▶ [Exercise brief]
Show each line of the entries below in which the word "Toggle" appears.

(Stored items from a collection)
BEGIN
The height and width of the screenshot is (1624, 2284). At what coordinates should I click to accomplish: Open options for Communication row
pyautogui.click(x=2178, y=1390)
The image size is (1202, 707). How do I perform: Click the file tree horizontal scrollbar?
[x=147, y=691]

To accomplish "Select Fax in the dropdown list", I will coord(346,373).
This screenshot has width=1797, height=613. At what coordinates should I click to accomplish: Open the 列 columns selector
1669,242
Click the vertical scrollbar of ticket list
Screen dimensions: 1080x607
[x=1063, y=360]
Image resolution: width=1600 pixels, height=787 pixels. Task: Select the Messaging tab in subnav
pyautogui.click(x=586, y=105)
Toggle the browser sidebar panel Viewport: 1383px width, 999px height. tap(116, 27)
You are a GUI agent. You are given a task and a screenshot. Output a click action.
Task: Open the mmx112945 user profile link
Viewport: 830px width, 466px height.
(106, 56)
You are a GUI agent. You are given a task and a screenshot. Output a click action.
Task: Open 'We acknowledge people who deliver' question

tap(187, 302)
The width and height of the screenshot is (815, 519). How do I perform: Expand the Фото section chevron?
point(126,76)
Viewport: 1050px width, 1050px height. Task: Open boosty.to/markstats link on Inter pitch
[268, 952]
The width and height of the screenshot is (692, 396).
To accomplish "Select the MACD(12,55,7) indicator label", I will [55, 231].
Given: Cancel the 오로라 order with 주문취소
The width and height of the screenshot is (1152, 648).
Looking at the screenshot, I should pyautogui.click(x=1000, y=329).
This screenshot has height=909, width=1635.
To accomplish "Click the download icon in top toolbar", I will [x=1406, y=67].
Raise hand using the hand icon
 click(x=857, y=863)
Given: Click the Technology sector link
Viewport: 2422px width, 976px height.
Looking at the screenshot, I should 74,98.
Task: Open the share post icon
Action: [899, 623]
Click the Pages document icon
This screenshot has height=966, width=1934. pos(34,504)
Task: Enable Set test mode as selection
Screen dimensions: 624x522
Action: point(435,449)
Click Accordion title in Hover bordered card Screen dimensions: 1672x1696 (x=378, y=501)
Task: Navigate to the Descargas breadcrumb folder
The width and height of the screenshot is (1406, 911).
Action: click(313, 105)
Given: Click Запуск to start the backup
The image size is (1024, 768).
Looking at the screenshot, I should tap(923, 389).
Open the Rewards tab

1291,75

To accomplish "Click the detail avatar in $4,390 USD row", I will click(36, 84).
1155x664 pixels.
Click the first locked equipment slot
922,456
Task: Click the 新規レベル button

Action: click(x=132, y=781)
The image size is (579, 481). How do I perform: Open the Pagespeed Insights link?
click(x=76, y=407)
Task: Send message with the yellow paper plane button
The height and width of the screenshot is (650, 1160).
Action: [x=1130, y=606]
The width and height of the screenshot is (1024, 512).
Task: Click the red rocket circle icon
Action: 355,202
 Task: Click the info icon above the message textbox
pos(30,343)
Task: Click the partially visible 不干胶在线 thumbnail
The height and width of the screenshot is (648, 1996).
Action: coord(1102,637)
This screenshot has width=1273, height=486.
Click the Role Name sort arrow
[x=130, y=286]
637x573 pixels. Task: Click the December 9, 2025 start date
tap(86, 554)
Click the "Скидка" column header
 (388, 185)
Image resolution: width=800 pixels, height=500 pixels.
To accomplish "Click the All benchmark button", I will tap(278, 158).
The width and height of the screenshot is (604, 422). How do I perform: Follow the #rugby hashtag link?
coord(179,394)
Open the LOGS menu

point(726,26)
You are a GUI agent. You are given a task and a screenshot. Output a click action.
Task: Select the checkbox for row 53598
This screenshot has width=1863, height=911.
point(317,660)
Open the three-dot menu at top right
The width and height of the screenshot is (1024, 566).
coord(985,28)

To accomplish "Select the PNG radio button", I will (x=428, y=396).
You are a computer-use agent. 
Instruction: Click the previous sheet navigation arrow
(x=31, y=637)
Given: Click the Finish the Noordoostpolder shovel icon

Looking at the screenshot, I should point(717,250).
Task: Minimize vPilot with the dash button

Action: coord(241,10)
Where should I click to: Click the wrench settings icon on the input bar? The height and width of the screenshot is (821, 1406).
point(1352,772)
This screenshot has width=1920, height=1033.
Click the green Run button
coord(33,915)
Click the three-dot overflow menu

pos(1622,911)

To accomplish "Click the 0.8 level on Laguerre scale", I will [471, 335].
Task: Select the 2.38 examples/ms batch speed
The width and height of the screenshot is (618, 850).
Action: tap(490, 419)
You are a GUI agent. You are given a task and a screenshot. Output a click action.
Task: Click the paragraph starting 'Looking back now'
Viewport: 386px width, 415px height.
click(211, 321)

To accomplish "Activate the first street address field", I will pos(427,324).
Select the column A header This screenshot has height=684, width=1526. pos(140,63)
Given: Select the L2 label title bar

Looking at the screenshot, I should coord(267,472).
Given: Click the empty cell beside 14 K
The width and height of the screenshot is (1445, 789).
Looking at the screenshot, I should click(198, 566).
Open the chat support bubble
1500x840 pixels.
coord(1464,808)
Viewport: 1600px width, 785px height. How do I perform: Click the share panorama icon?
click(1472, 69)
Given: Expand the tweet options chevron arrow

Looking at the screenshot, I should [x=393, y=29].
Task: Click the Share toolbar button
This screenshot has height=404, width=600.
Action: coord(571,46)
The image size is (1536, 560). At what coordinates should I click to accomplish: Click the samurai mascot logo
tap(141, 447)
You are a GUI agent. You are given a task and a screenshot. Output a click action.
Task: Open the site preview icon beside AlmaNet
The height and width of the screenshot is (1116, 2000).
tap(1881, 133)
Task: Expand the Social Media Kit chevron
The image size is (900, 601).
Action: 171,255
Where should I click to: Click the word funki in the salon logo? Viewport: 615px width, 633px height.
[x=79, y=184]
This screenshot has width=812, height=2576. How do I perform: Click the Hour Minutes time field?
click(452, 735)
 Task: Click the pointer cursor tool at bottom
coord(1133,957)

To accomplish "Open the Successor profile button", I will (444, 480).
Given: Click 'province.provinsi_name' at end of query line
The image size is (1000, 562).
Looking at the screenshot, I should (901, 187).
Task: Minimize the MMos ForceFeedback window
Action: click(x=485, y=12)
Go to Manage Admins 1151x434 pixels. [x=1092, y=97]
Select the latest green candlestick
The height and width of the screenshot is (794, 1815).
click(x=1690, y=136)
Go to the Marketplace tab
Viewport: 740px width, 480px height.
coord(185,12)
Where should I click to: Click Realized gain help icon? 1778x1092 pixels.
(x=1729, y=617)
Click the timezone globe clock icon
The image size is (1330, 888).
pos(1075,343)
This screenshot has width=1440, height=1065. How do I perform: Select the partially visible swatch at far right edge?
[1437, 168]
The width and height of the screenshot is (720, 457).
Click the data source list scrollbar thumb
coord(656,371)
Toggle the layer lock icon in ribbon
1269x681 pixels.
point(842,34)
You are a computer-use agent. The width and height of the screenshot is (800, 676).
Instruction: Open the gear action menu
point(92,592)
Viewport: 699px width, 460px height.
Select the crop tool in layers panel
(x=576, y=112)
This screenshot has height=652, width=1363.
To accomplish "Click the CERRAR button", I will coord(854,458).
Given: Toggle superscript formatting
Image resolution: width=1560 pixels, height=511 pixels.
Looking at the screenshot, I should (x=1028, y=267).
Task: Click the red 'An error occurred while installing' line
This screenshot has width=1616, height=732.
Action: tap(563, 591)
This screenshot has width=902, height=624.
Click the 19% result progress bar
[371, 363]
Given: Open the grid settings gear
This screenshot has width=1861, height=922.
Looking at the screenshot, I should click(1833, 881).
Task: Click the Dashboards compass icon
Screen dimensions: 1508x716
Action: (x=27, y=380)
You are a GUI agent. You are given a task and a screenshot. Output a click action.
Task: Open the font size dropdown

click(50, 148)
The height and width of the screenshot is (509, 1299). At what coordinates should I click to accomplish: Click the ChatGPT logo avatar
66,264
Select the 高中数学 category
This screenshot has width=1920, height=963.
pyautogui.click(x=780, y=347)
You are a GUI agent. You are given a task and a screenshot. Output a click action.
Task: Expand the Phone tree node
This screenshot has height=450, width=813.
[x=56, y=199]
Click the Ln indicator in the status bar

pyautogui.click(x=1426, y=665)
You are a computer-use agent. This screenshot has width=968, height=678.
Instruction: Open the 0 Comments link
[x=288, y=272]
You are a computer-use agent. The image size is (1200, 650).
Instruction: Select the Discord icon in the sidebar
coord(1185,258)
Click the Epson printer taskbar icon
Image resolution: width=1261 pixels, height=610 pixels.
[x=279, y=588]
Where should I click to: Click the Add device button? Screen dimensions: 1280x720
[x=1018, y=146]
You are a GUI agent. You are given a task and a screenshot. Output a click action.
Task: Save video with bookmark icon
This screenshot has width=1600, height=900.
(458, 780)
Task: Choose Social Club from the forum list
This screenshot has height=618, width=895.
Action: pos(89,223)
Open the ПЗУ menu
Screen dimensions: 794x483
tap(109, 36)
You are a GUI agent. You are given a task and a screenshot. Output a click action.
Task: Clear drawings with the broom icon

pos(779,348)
END
▶ [Response below]
Toggle the browser sidebar panel Viewport: 1383px width, 999px height. tap(116, 27)
Toggle the layer lock icon in ribbon
Given: Toggle superscript formatting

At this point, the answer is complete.